God allows temptations in our lives that we might see the defects and imperfections in our characters, that we might repent of and confess these sins—not only to be forgiven, but also to be cleansed from all unrighteousness.

“The purification of the people of God cannot be accomplished without their suffering.” Testimonies, Vol. 4, 85. It is impossible to be purified without going through this process. “God permits the fires of affliction to consume the dross, to separate the worthless from the valuable, that the pure metal may shine forth. He passes us from one fire to another.” Ibid. Has this been your experience—rejoicing as you walk out of one fire, only to walk into another one?

“God’s work of refining and purifying must go on until His servants are so humbled, so dead to self, that, when called into active service, their eye will be single to His glory. He will then accept their efforts; they will not move rashly, from impulse; they will not rush on and imperil the Lord’s cause, being slaves to temptations and passions and followers of their own carnal minds set on fire by Satan. Oh, how fearfully is the cause of God marred by man’s perverse will and unsubdued temper! How much suffering he brings upon himself by following his own headstrong passions! God brings men over the ground again and again.” Ibid., 86

When you are in trouble, God does not give up on you. He brings another test. It may be harder, the circumstances a bit different, but it is necessary that you successfully pass each test until your character has been purified and is ready for heaven. “God brings men over the ground again and again, increasing the pressure until perfect humility and a transformation of character bring them into harmony with Christ and the spirit of heaven, and they are victors over themselves.” Ibid.

Let’s review the purposes of temptation:

  1. to reveal the hidden things in my own heart that I did not see before;
  2. to reveal the weak points in my character;
  3. so that the dross of selfishness can be separated from the true gold and silver of Christian character;
  4. that I might be purified;
  5. that I might reflect the radiance of divine love and be filled with all the fullness of God.

When these purposes are accomplished, then we are ready for the marriage supper. “Let us be glad and rejoice, and give Him glory, for the marriage of the Lamb has come, and His wife has made herself ready. And to her it was granted to be arrayed in fine linen, clean and bright, for the fine linen is the righteousness of the saints.” Revelation 19:7, 8

The second coming of Christ is drawing nearer every day. God’s church must be pure and perfect so that she can make a full and final display of God’s grace, mercy, and love. But can I make a full and final display of these things if they are not a part of my character? It is impossible.

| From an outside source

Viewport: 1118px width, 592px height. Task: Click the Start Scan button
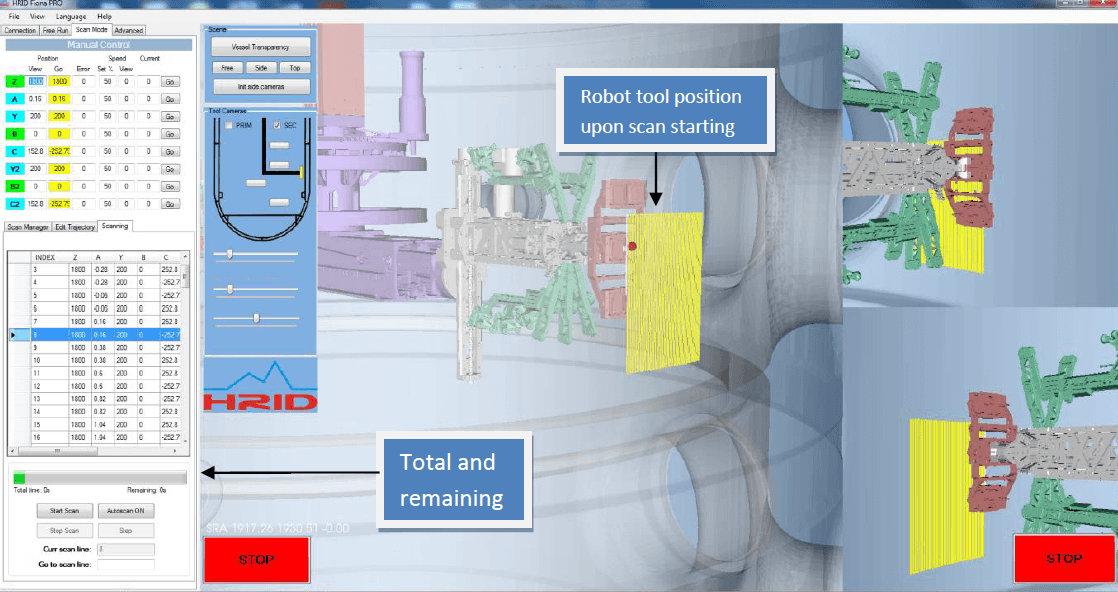point(71,510)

God’s last day church, every member, must have a character that displays His grace, mercy, and love in order that she might be pure and perfect in these last days.

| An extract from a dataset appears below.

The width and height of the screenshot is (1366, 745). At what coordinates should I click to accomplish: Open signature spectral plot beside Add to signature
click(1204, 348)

The Role of Desire in Temptation

“Every man is tempted when he is drawn away of his own lusts and enticed. He is turned away from the course of virtue and real good by following his own inclinations.” Testimonies, Vol. 4, 623. The dictionary definition of inclinations is “a propensity or a disposition more favorable to one thing than to another.” Inclination has to do with desire, love, affection, regard for, and disposition of mind. By following our own inclinations, we find ourselves, too often, in trouble.

James says, “Let no one say when he is tempted, ‘I am tempted by God’; for God cannot be tempted by evil, nor does He Himself tempt anyone. But each one is tempted when he is drawn away by his own desires and enticed. Then, when desire has conceived, it gives birth to sin; and sin, when it is full-grown, brings forth death.” James 1:13–15. “Feeling the terrible power of temptation, the drawing of desire that leads to indulgence, many a man cries in despair, ‘I cannot resist evil.’ ” The Ministry of Healing, 174. She calls it the terrible power of temptation, the drawing of desire. “Tell him that he can, that he must resist.” Ibid.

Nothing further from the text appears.